Why I left the Church of the Open Door

It’s been over four hundred days since I stepped foot in the Community Church of the Open Door, a small, nondenominational church in Hampden. It’s been over four hundred days since I left the church that had been a home to me for over six years. For a long time, I was angry. I felt betrayed. The truth was that I no longer felt welcome at Open Door. What happened over a year ago?

First of all, I need to say that the senior pastor had absolutely nothing to do with why I decided to leave. The senior pastor at Open Door is a genuinely nice man who I had a few differences of opinions with. However, the pastor seemed to remember as a pastor he was supposed to be a kind and compassionate man. However, another leader of the church was not. He was one of the adults I thought I knew best from the church. The day following the 2012 election, the leader slammed the outcome of the election, asking why the ‘stupidest states get the most electoral votes.’ I understand that freedom of speech is guaranteed by the First Amendment, but when somebody has a position of power, they need to realize that their words will have a greater impact than just trying to sound funny or get attention from their conservative friends. The motto of Open Door is that no perfect people are allowed…which is exactly the opposite of the impression I got from that status. While the pastor didn’t say anything about people not being welcome, knowing how he felt about the election, spoke volumes about how he viewed people he disagreed with.

Probably the main reason, I chose to leave Open Door because of my support for same-sex marriage. I supported same-sex marriage when it was on the ballot in 2009 and was mocked by my beliefs. Other teenagers who were going to the church told me that I was not a real Christian because I supported same-sex marriage and because I was quasi pro-choice. It was difficult being liberal in a conservative church. It wasn’t just the youth who made me question my views. One of the leaders of the church’s youth group told me that he would pray for me when I told him that it wasn’t a great idea to praise the gay marriage referendum failing because there were several people who felt that the bill was a good thing. The outcome of the election in 2012 was just too much. I also didn’t have many friends there who were my age anymore. A church should be about learning but most of the people in my age range had either gone away to college or I was drifting apart from. One of my friends also decided that enough was enough and left the church.

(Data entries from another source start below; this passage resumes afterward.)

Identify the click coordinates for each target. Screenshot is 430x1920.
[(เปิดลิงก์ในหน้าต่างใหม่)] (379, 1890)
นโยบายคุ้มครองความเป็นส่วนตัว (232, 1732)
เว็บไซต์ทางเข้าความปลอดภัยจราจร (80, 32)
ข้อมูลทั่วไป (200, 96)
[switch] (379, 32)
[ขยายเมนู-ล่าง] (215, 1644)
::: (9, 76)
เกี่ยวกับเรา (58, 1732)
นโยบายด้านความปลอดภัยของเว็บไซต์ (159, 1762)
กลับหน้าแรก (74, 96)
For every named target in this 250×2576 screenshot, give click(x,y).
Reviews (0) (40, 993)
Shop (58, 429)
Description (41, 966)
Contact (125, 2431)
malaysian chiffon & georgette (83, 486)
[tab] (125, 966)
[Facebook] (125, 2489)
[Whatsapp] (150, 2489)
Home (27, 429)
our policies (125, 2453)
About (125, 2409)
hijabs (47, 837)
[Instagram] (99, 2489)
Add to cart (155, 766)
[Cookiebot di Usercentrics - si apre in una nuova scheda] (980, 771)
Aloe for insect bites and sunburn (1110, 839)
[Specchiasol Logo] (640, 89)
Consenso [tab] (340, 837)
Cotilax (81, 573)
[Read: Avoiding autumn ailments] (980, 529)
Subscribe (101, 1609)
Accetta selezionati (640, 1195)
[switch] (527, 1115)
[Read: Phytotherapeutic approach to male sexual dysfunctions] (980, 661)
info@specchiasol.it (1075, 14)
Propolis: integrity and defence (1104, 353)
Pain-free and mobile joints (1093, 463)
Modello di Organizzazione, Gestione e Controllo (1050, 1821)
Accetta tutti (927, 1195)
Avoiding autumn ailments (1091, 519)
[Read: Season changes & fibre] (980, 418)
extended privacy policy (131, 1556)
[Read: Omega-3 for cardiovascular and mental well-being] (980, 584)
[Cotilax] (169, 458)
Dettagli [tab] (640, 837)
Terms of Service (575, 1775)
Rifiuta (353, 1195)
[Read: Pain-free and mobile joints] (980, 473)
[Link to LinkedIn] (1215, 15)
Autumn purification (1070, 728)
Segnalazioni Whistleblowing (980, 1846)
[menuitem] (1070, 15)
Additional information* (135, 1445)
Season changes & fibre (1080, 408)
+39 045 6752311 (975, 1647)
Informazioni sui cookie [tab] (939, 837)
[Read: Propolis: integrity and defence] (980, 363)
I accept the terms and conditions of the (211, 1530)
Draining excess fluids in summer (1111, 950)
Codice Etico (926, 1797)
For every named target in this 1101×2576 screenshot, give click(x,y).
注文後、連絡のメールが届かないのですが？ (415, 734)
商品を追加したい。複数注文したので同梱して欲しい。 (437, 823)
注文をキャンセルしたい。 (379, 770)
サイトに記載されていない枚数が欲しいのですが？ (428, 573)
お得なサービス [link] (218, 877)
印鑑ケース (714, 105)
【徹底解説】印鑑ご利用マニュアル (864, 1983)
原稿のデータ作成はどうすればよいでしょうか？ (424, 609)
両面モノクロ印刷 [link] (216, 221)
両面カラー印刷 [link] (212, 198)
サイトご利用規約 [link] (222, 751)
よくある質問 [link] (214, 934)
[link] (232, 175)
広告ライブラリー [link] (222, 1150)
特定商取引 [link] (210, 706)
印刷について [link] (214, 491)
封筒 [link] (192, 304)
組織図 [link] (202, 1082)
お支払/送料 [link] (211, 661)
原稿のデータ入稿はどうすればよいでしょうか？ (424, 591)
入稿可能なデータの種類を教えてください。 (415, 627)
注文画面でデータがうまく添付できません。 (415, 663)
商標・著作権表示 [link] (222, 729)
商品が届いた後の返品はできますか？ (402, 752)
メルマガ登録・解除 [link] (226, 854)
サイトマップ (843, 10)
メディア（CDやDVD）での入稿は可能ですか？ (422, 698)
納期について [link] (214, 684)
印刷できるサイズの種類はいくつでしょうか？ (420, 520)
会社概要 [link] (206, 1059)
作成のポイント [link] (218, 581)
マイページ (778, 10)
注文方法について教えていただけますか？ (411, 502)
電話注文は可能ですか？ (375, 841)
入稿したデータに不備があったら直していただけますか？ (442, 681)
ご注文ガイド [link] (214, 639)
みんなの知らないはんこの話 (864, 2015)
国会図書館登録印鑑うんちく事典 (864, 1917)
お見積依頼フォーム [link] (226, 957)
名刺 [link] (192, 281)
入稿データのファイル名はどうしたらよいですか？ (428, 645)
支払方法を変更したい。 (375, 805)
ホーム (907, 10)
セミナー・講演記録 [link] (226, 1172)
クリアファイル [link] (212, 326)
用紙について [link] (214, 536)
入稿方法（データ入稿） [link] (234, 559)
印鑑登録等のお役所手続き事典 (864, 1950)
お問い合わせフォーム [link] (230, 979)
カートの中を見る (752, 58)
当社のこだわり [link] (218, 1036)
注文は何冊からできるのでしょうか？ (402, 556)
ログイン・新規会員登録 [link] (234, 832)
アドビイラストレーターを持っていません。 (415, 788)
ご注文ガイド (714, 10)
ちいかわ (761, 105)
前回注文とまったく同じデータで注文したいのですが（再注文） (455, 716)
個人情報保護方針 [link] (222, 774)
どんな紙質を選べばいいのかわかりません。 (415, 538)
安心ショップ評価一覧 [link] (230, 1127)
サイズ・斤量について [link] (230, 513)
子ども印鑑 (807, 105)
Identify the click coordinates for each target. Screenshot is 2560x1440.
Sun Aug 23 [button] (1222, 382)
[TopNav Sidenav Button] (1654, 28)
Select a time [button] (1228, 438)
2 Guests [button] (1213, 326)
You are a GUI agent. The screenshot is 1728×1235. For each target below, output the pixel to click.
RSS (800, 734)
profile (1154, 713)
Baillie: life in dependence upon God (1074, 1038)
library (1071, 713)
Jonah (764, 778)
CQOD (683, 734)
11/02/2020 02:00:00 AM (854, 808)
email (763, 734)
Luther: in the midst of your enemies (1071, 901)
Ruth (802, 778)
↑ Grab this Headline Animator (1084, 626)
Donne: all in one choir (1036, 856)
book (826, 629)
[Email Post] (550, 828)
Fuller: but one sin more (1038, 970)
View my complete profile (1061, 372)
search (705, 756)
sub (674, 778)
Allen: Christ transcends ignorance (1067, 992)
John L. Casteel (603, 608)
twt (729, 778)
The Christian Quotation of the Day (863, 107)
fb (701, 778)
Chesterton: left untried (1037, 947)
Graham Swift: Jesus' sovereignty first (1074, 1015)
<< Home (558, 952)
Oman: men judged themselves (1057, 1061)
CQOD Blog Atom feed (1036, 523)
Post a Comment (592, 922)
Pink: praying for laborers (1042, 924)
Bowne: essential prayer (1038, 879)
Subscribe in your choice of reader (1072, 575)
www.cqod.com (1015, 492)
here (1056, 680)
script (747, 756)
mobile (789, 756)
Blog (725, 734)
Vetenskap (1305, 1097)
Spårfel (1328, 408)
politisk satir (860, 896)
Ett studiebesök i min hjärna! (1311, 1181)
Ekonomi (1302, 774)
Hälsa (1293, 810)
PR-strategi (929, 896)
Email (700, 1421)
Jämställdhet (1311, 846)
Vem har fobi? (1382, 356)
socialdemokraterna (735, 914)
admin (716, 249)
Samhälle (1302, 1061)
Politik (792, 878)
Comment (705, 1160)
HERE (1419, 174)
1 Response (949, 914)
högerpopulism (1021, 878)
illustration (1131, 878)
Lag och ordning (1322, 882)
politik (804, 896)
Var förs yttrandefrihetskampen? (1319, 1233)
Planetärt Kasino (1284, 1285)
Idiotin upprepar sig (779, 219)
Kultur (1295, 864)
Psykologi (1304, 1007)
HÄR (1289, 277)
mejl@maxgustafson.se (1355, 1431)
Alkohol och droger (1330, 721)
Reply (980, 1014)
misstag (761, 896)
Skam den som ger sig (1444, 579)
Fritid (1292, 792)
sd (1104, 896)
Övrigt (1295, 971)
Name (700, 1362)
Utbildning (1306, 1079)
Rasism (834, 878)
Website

For many months, I was reluctant to find another church, because of a very busy schedule. I had spent such a big part of my adolescence at Open Door and was worried about starting from scratch. The summer before, I went to a Catholic Mass for the first time, just as a change of pace. While I enjoyed the Mass, I think I could have gotten more out of it if I hadn’t been so independent and talked to some Catholic friends about it first. I respected the faith but it just wasn’t for me. So from November 2012, until Easter Sunday of 2013, I did not step foot in a church. After briefly attending Bangor Baptist, which I realized was not for me when I figured out who the college-aged teacher was-a leader of the Christian Civic League who I heartily disagreed with on several topics, my family and I decided checking out the Rock Church over on Ohio Street. It made an impact on me right away. The music had so much enthusiasm behind it, something I hadn’t seen in years. I also enjoy the senior pastor’s energy. While I won’t outright say, I have found a new church, there is something about the Rock that gives me a feeling I wasn’t getting at Open Door.

Now, let’s get a few things straight. I’m a Christian and have been since I was five or six. I don’t think I will ever have all the answers. Nobody does. But it’s a shame that some Christians feel the need to put others down just because they don’t agree on every issue. To those who might be thinking, I only associate with people I agree with, my best friends are conservative leaning libertarians. We couldn’t disagree more about many topics, but we set them aside because we value our friendship more than our political ideologies. I just think a church should the same. I know there are going to be people who have different views. But we should all feel welcome and nobody should feel that they aren’t worthy of learning about God.